Generally, a gate electrode can be employed to tune the optical response of a phototransistor^54,55. The applied gate voltages significantly influence the photoelectric performance of the Z-type pin-junction MBT-ML phototransistor. For instance, it is easy to generate a strong photocurrent peak under low gate voltages (Fig. 6d), while high gate voltages lower its photoelectric performance and should be avoided in a photovoltaic device. Therefore, the Z-type pin-junction phototransistors of MBT-ML can be utilized as photovoltaic devices or photoelectric sensors for detecting yellow light. For the A-type pin-junction phototransistor of MBT-ML, whose spin-dn state plays a key role, it generates a peak in the yellow (for spin-up state) and the blue light (for spin-dn state), respectively. The total photocurrent amplitude is half of the Z-type phototransistor (see Supplementary Fig. 14). Last, the photoelectric performances of other types of MBT-ML (i.e., pip- and nin-junction) are lower than its pin-junction phototransistors (see Supplementary Figs. 15 and 18), and they may be overshadowed in photovoltaic devices.

In summary, we have designed various conceptual nanodevices based on the MnBi₂Te₄ ML (listed in Table 1) and investigated their spin-dependent transport properties through extensive first-principles calculations. Both the Z-type and A-type pn-junction diodes of MBT-ML show a spin filtering effect with a high spin polarization ratio under a low bias and a strong rectifying effect with a high rectifying ratio (up to the magnitude of 10⁷). Even though most of our discussions were based on results without spin-orbital coupling for the easiness of spin separation, calculations with the inclusion of SOC indicate that all conclusions hold, at least at the qualitative level. The MBT-ML pn-junctions have an excellent ideality factor (close to 1) insensitive to temperature in a reasonable range. The sub-3-nm pin-junction FETs of MBT-ML exhibit the same rectifying and spin filtering effects. The gate voltages may further significantly enhance the current through the FETs and achieve an on-off action. The pip- and nin-junction FETs of MBT-ML also show an interesting NDR and excellent spin filtering effects. Moreover, the MBT-ML has large optical conductivity in the visible region and the Z-type pin-junction phototransistor has the largest response to yellow light which can be used in optoelectronic devices. Overall, our results indicate that the MnBi₂Te₄ ML is a multifunctional material and holds promise for developing a verity of next-generation nanodevices with applications in spintronics and photonics.

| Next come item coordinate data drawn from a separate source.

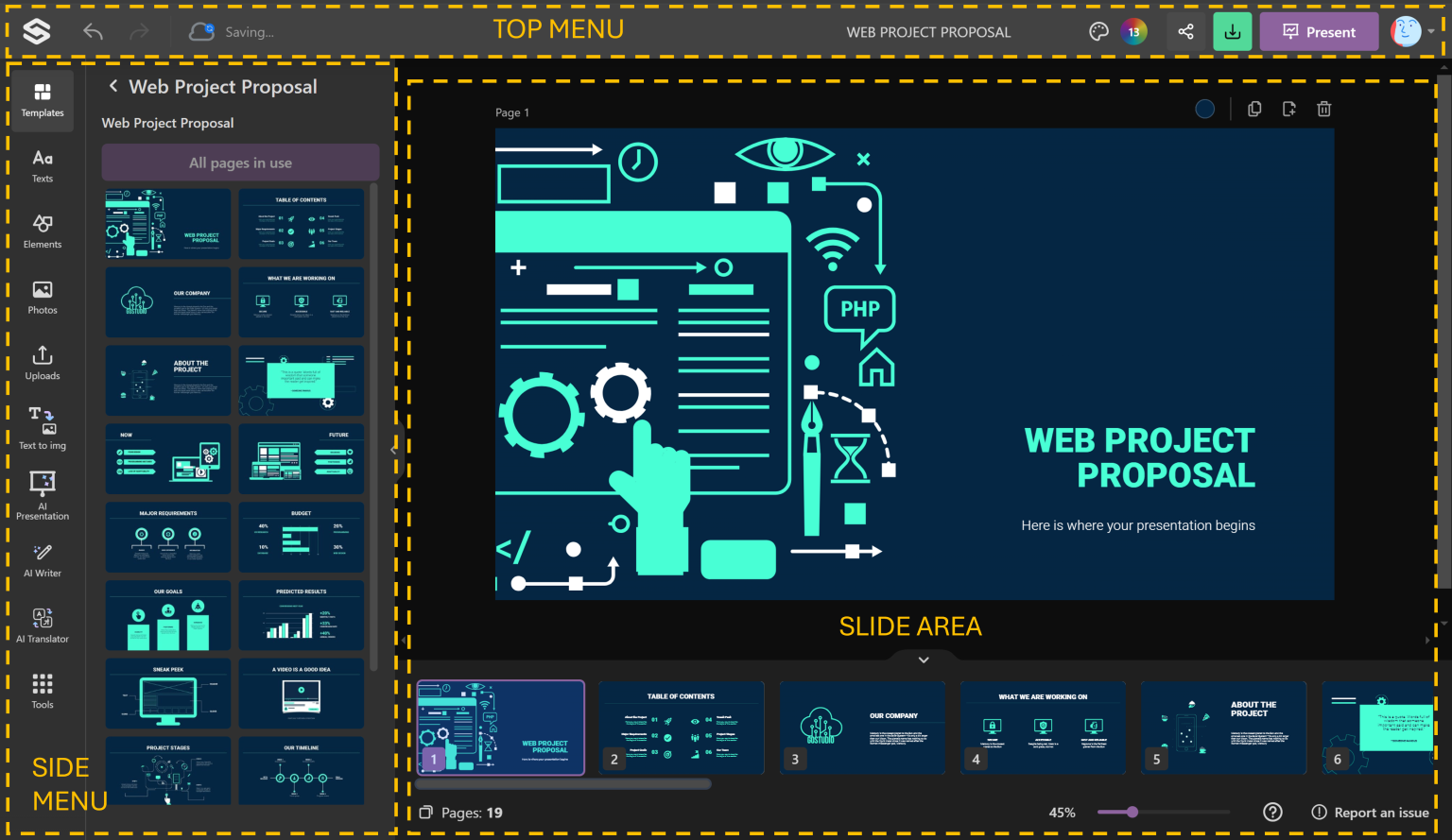Duplicate Page 1 using the copy icon
This screenshot has width=1452, height=840.
(x=1254, y=109)
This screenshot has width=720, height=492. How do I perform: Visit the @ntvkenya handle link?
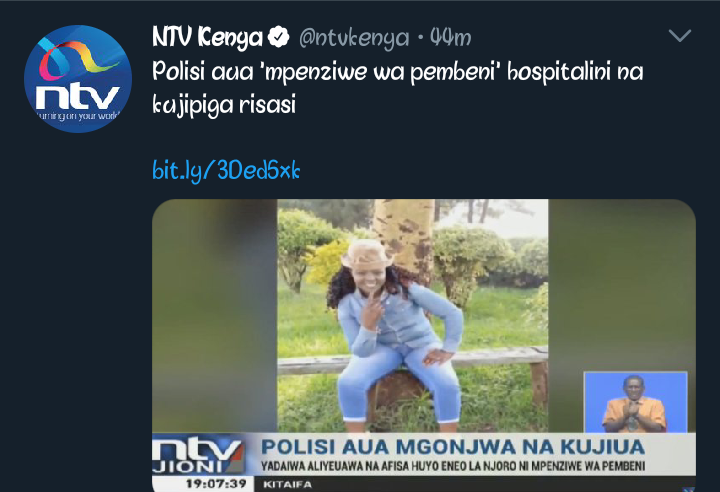[x=354, y=38]
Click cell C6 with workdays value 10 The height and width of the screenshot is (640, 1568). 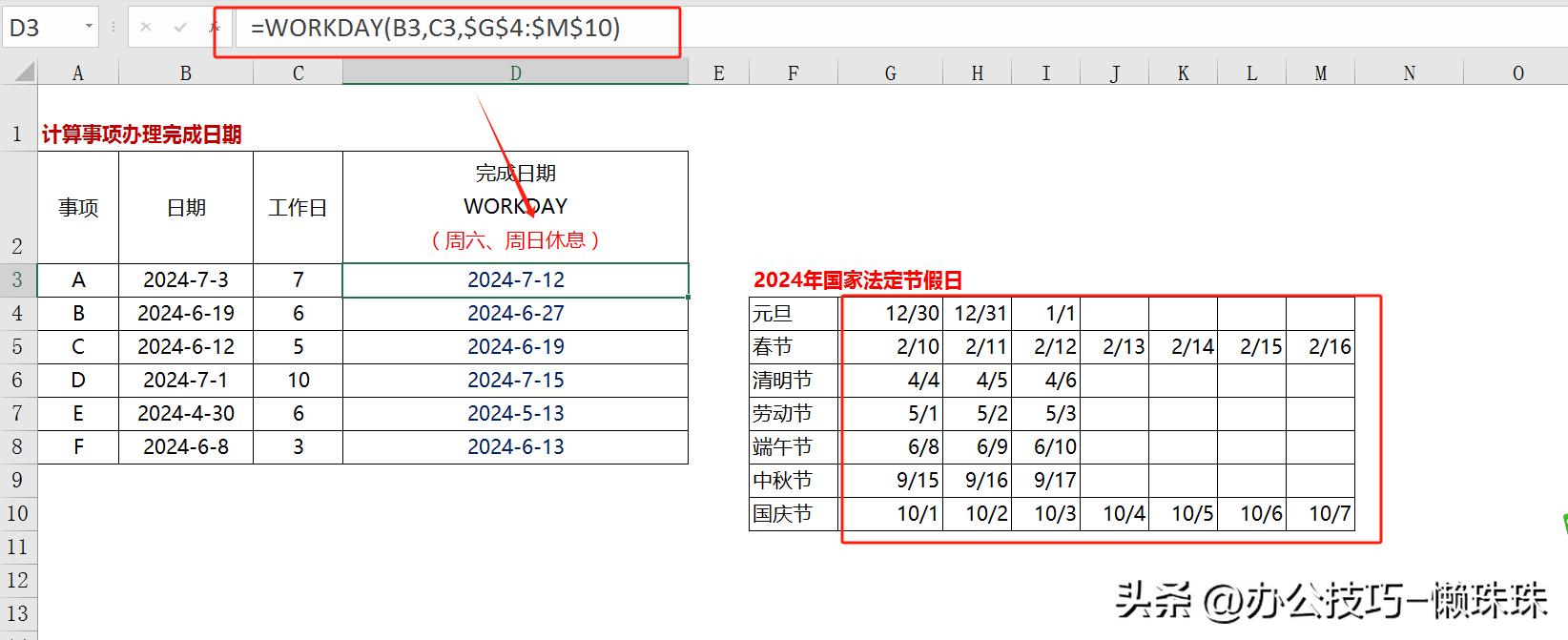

Table 1 Device functions of various MnBi₂Te₄ monolayer transistors.

Methods

Computational details

All the first-principles self-consistent calculations are performed by the density-functional theory combined with non-equilibrium Green’s function method using the Atomistix Toolkit code^56,57,58. The Norm-Conserving pseudopotentials⁵⁹, linear combinations of atomic orbitals basis sets, and the spin-polarized Perdew–Burke–Ernzerhof exchange-correlation functional at the level of GGA are used^50,60. The GGA+U method is employed to describe the localized 3d orbitals of Mn atoms and U = 4 eV is adopted according to previous tests⁴¹. A real-space grid density mesh cut-off of 100 Ha is used. The Monkhorst-Pack k-point grids 1 × 5 × 200 and 1 × 9 × 150 are used to sample the Brillouin zone for the electrodes of Z-type and A-type MBT-ML devices, respectively. The total energy tolerance and residual force on each atom are less than 10⁻⁶ eV and 0.001 eV/Å in the structural relaxation of both lattice constants and atomic positions, respectively.